Image: A new study suggests that focused ultrasound may improve Parkinson’s disease tremor (Photo courtesy of UVA).
A new study suggests that focused ultrasound thalamotomy in tremor-dominant Parkinson disease (TDPD) patients can benefit those whom medication fails.
Researchers at the University of Virginia (Charlottesville, USA) and the University of Virginia Health System (UVHS; Charlottesville, USA) conducted a sham-controlled, double-blind, randomized clinical trial in 27 patients with TDPD to examine outcomes and correlates of quality of life (QoL). All patients underwent comprehensive neuropsychological evaluation that included assessment of mood, behavior, and QoL at baseline, three months, three months post crossover in the sham group, and 12 months after active treatment.
The results revealed there were no differences in cognition, mood, or behavior between the active and sham groups at three-month blinded assessment. After active treatment, there were no differences in mood or behavior, apart from declines in color naming and phonemic fluency, the reason for which remains unclear. The researchers found that mood, cognition, and improved activities of daily living (ADL) ultimately had more effect on participants' assessment of their overall QoL than did their tremor severity or the amount of tremor improvement seen after the procedure. The study was published on August 29, 2018, in Neurology.

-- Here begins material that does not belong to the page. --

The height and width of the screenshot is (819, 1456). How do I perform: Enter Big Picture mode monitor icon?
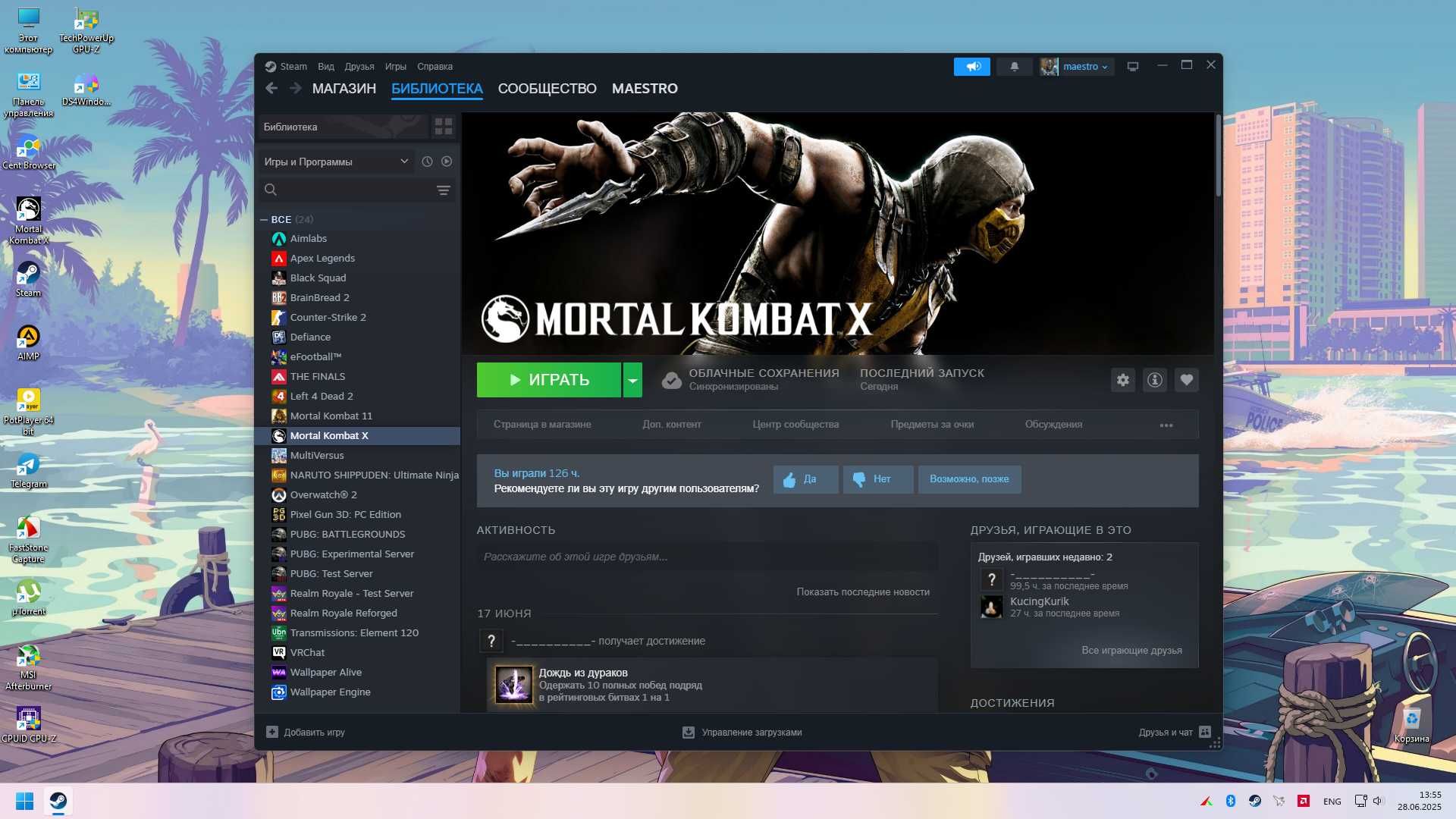tap(1132, 67)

“A person's perception of their quality of life is shaped in many different ways. Mood and behavioral symptoms, such as depression, anxiety and apathy, often have a greater impact on quality of life than the measurable severity of one's tremor,” said lead author clinical neuropsychologist Scott Sperling, PsyD. “After surgery, patients experienced significant improvements in multiple aspects of quality of life, including their ability to perform simple daily tasks, emotional well-being, and the sense of stigma they experienced due to their tremor.”

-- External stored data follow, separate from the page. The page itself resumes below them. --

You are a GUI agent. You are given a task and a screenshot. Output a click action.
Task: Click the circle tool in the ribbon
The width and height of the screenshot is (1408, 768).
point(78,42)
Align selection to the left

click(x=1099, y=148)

In focused ultrasound thalamotomy, patients are placed in a stereotactic head frame coupled to an ultrasound transducer. After stereotactic targeting with the use a magnetic resonance scanner (MRI), acoustic energy is sequentially titrated to temperatures sufficient for tissue ablation (approximately 55 to 60°C), with each sonication monitored with MRI thermometry. The goal is to use focused ultrasound waves to interrupt faulty brain circuits in the thalamus that are responsible for the uncontrollable shaking associated with TDPD.